In the Reichstag Prussia exercised the same preponderance. The Reichstag was composed of deputies, one for each 100,000 inhabitants. There Prussia counted much more than half, for its population was nearly two-thirds that of the whole Empire—40,165,217 out of 64,925,933. She also elected 236 deputies out of the 397 that made up the Reichstag.

To the same degree she was in control of executive action. While sovereignty nominally resided in the assemblage of Princes in the Bundesrath, it resided no less in the hands of the King of Prussia who had full rights as the German Emperor; and it was he who nominated the Chancellor, the sole responsible minister of the Empire. The Chancellor was almost always a subject of the King of Prussia and, following a rule to which there were few exceptions, at the same time the Prime Minister of Prussia.

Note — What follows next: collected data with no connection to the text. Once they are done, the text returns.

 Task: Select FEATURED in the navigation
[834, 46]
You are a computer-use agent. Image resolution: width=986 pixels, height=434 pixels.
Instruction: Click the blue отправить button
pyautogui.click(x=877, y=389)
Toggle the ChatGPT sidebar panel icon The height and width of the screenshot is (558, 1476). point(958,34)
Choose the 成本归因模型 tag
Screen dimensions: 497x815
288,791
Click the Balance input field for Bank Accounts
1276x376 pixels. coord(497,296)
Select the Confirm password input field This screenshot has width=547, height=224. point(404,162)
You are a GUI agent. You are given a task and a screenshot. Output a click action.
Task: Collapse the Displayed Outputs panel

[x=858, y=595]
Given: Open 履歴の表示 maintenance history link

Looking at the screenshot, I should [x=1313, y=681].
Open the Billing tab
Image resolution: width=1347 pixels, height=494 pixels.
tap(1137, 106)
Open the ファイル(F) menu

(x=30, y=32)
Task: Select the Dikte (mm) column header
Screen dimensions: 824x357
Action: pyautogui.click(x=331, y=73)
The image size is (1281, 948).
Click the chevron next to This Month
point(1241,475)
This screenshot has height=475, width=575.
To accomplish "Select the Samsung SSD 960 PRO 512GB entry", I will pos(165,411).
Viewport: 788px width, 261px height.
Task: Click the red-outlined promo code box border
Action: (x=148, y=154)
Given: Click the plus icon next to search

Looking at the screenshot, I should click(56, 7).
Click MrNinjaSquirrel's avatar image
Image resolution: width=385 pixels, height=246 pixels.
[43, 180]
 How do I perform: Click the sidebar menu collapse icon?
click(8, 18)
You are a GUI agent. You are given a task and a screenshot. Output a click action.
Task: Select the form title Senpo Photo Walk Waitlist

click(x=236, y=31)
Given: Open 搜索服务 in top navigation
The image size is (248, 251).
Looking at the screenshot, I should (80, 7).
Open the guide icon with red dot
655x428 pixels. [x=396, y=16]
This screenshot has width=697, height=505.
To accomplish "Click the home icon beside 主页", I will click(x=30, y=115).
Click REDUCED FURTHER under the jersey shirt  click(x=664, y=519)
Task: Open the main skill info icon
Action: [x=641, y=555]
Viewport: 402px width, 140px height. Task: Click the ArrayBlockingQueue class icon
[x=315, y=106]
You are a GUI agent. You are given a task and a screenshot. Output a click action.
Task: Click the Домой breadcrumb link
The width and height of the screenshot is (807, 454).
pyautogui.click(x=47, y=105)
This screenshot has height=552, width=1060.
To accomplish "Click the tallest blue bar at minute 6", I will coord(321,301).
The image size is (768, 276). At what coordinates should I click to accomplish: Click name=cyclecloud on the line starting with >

Thus, therefore, Prussia elected a majority in the Reichstag, and if by some extraordinary chance the latter voted against the desire of Prussia the decree could be nullified by the Prussian representative in the Bundesrath. The King of Prussia was Emperor. He nominated the Chancellor, chief of all the administrative machinery of the state. The King of Prussia was master of the government of the Empire. Germany was a veritable Prussia enlarged.